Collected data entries
***
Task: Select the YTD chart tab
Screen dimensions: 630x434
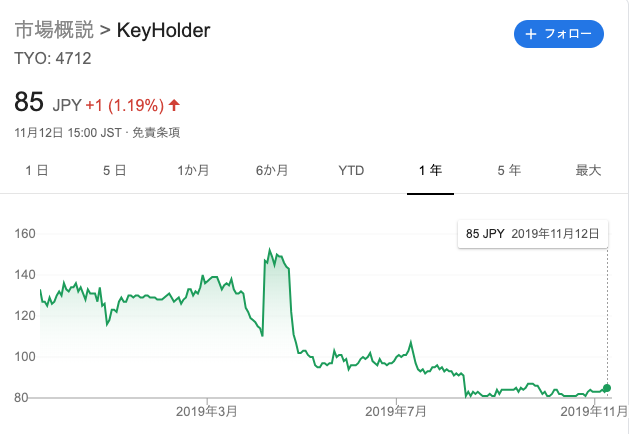Action: [351, 170]
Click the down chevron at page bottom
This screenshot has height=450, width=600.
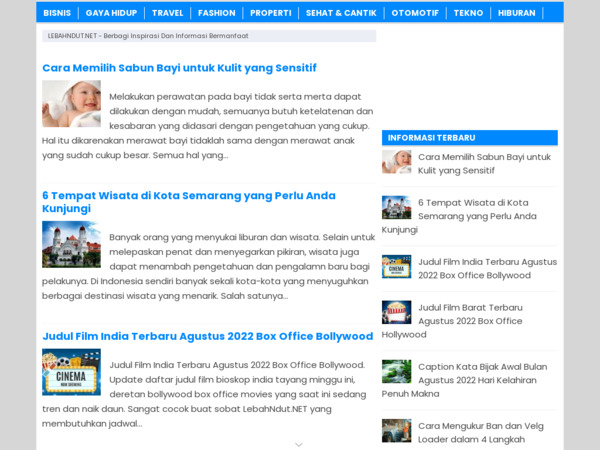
***
WORK ITEM
Go back to the records above and write them out exactly, without the pictures.

REPLY TO THE EXERCISE
Task: Select the YTD chart tab
Screen dimensions: 630x434
Action: [351, 170]
Click the down chevron at page bottom
This screenshot has height=450, width=600.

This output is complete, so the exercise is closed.